SmartSim Prerequisites:

Please refer to SmartSim documentation for more information. The base prerequisites to install SmartSim and SmartRedis are:

  • Python 3.7-3.9
  • Pip
  • Cmake 3.13.x (or later)
  • C compiler
  • C++ compiler
  • GNU Make > 4.0
  • Git
  • git-lfs Note that most developer systems already have many of these packages installed, but check that the package versions comply with the above prerequisites.

Next, use the following terminal commands to create the conda environment (“al4gap”) based on the repository requirements:

git clone https://github.com/pythonpanda2/AL4GAP_JCP.git
cd AL4GAP
conda env create -f env.yml
cd MSMOD
cp -r AL4GAP  /your/path/al4gap/lib/python3.7/site-packages/
conda activate /your/path

Install SmartSim for CPU

SmartSim and SmartRedis are installed with the env.yml file, however the SmartSim build requires git-lfs to be installed before the build process.

conda install git-lfs
smart clean
smart build --device cpu

For Bebop Users

Modules loaded in Bebop for Environment Build:
1) StdEnv 
2) cmake/3.20.3-vedypwm 
3) gcc/8.2.0-xhxgy33
4) gmake/4.2.1-expbj35

Modules loaded in Bebop for Running Experiment (loaded in driver.py):
1) StdEnv   
2) intel/cluster.2018.3
4) gcc/7.1.0
5) gsl/2.4
6) lammps/12Mar19

Check which modules are available with:
$ module avail

Simple AL4GAP Tutorial

To showcase the active learning framework, a simple example is provided in the Jupyter notebook, "tutorial.ipynb”. If necessary, the conda env can be used as kernel for the notebook using the following command:

jupyter kernelspec list
python -m ipykernel install --user --name=al4gap

Now, we will run a simple active learning example for the CaCl2-NdCl3 molten salt composition:

cd Notebook/
unzip To_QUIP.extxyz.zip
export PATH=/your/path/al4gap/lib/python3.7/site-packages/:$PATH
jupyter-notebook tutorial.ipynb

Running AL4GAP

  • This script adopts the AL4GAP workflow and uses SmartSim to launch the workload on Bebop worker nodes with Slurm WLM.
  • SmartSim ensemble feature is used to launch and run multiple experiments simultaneously as a batch.
  • The allocations are given as (# Compositions + # DB Node) nodes.
  • The driver.py script is currently set to run the "densities.csv" file for 3 MS compositions, this can be easily changed to "example.csv" to run 1 composition.
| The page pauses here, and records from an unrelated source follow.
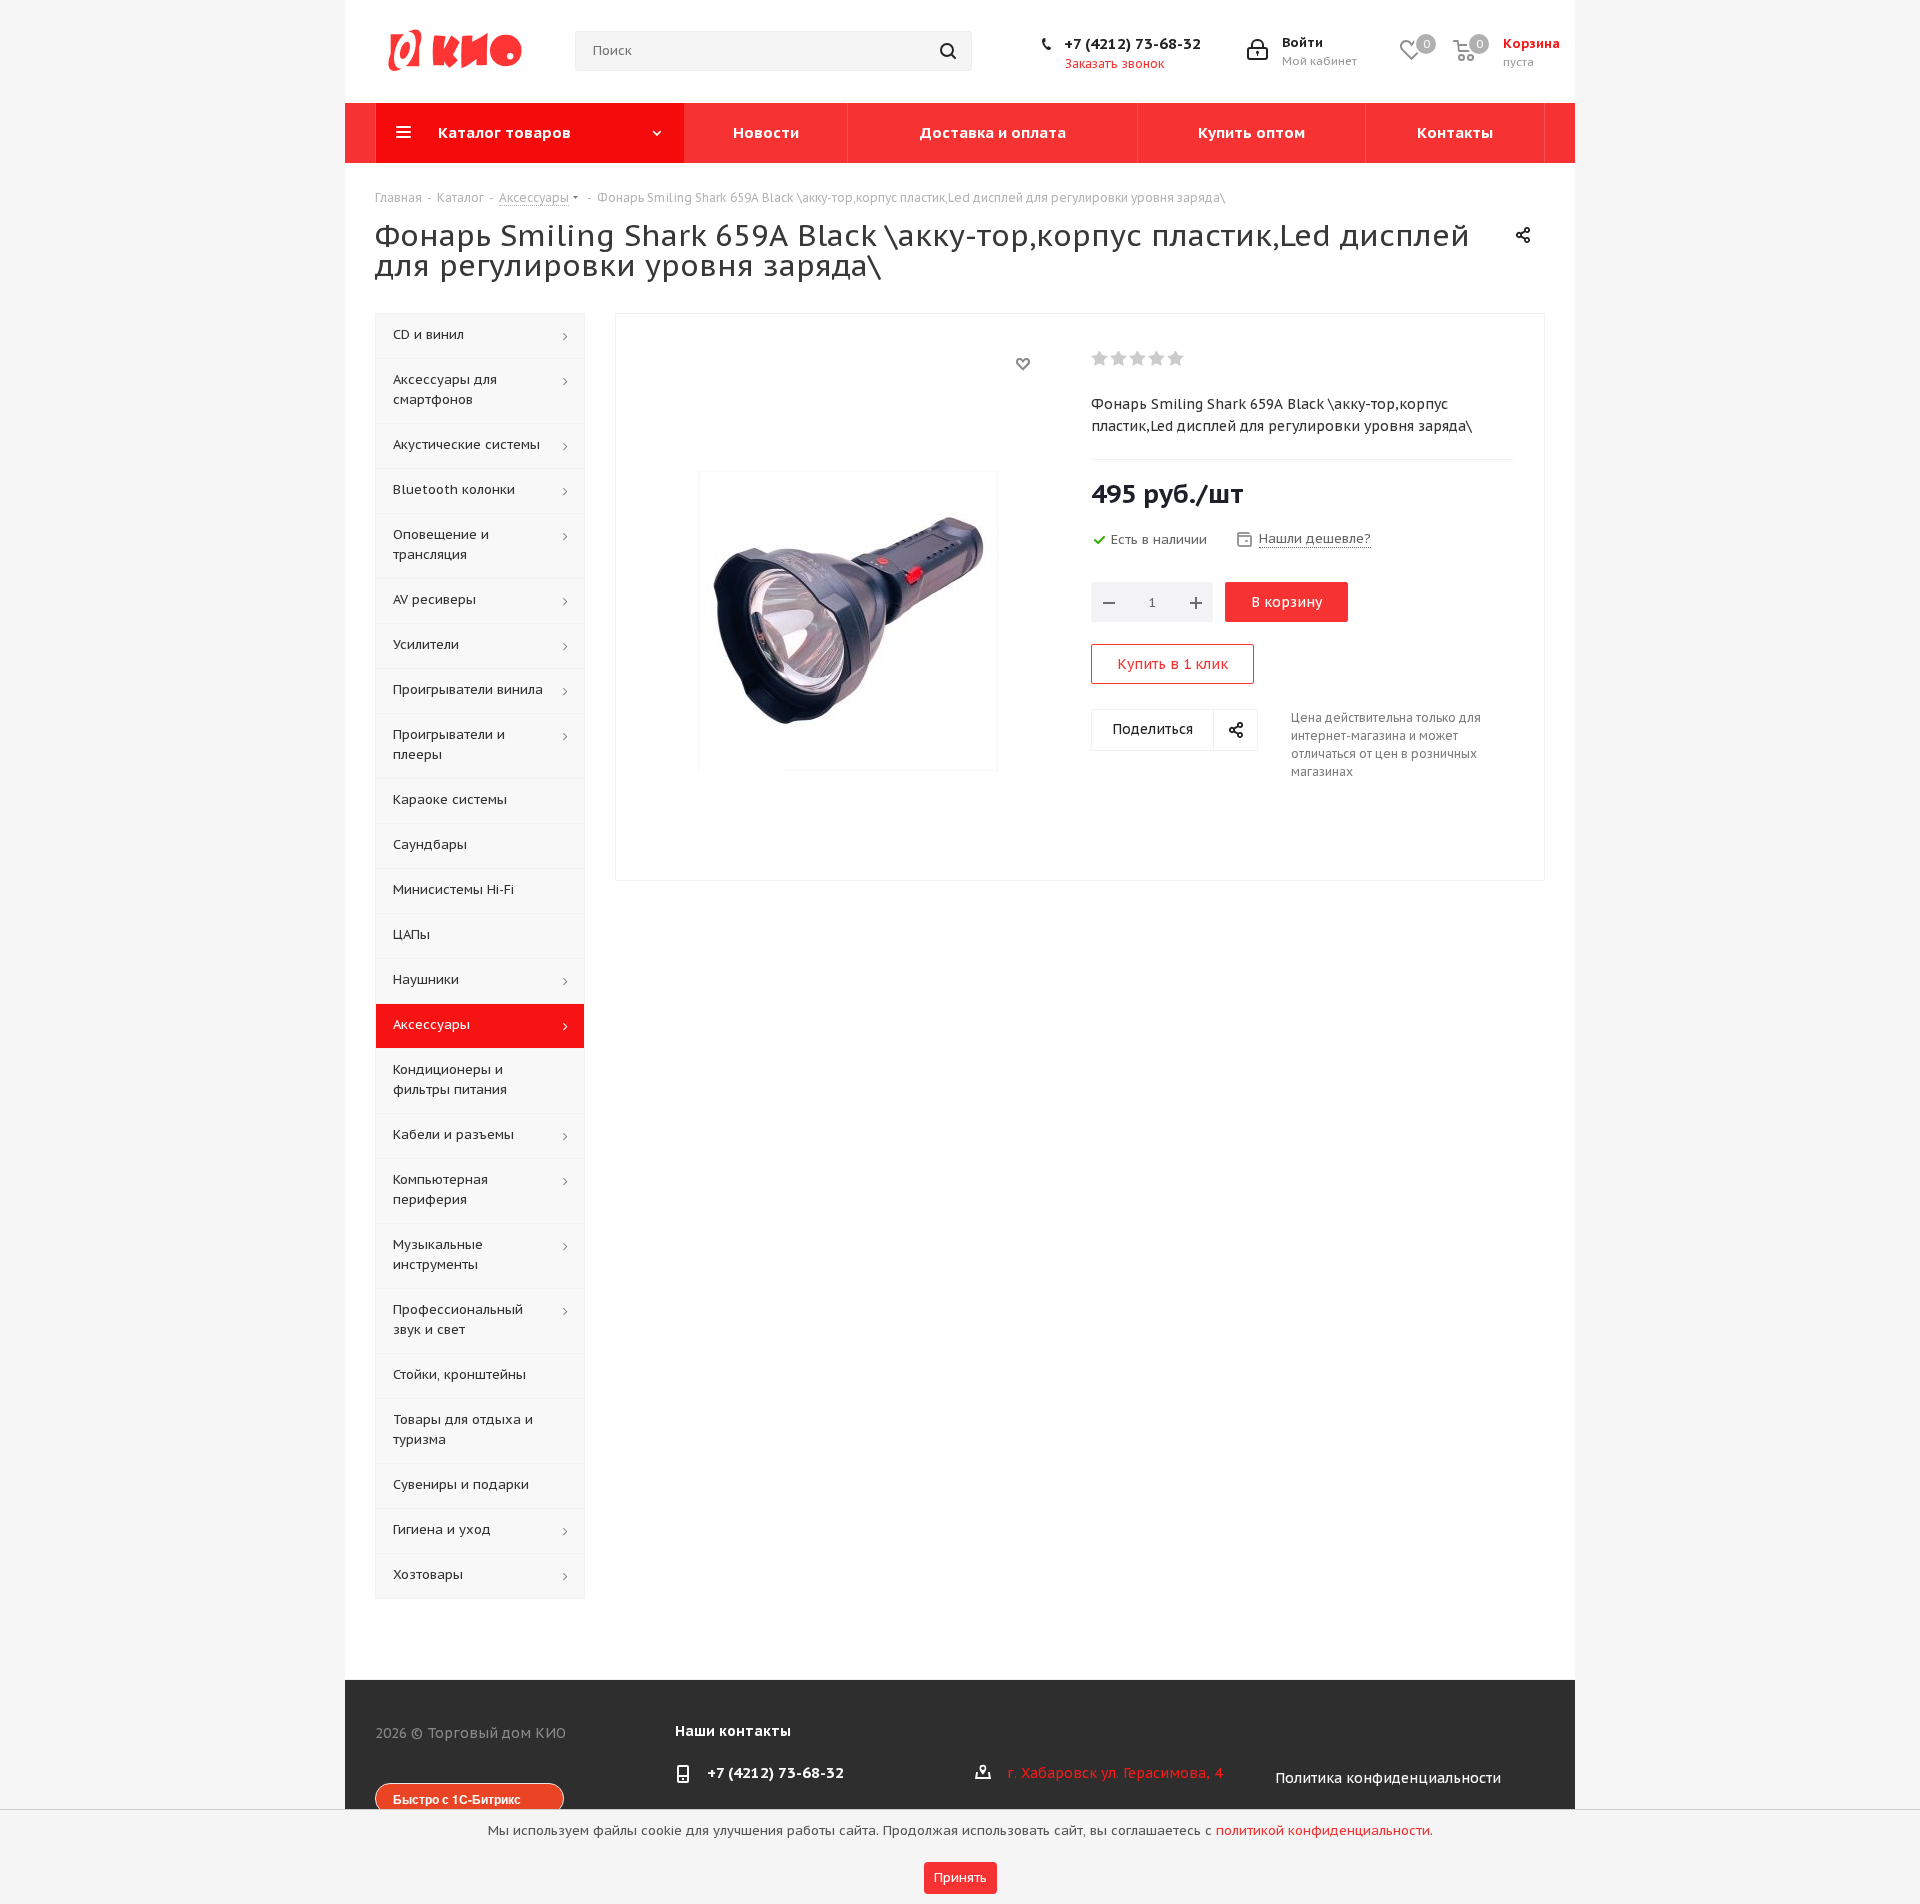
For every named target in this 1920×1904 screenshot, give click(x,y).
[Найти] (948, 51)
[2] (1119, 359)
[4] (1157, 359)
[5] (1176, 359)
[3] (1138, 359)
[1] (1100, 359)
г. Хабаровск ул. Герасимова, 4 (1114, 1773)
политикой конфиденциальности (1323, 1830)
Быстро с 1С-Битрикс (457, 1799)
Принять (960, 1877)
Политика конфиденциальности (1388, 1778)
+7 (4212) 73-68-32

Make sure compute resources are adjusted accordingly.
sbatch submit_driver.sh

Bayesian Optimization of GAP Model Hyperparameters

DFT-SCAN calculations are performed on the AL4GAP samples best configutations from across the compositions. Here we will utilize DFT-SCAN data for KCl-ThCl4 melt compositions (listed in Appendix A "Composition space for five molten salt mixture chemistry" of the article) to illustrate a Bayesian Optimization (BO) of a 2B+SOAP GAP Model hyperparameters. The BO script is implemted as BayesOpt_SOAP.py. The following paramter search space is defined inside this script:

bounds = [{'name': 'cutoff',             'type': 'continuous', 'domain': (4, 8)},
          {'name': 'delta2b',            'type': 'continuous',
              'domain': (1, 20.0)},
          {'name': 'delta',            'type': 'continuous',
              'domain': (0.1, 0.99)},
          {'name': 'n_sparse',        'type': 'discrete',
              'domain': range(100, 1501, 100)},
          {'name': 'n_sparse2b',        'type': 'discrete',
              'domain': range(10, 105, 5)},
          {'name': 'lmax',            'type': 'discrete',  'domain': (4, 5, 6)},
          {'name': 'nmax',            'type': 'discrete',  'domain': (8, 9, 10, 11, 12)}, ]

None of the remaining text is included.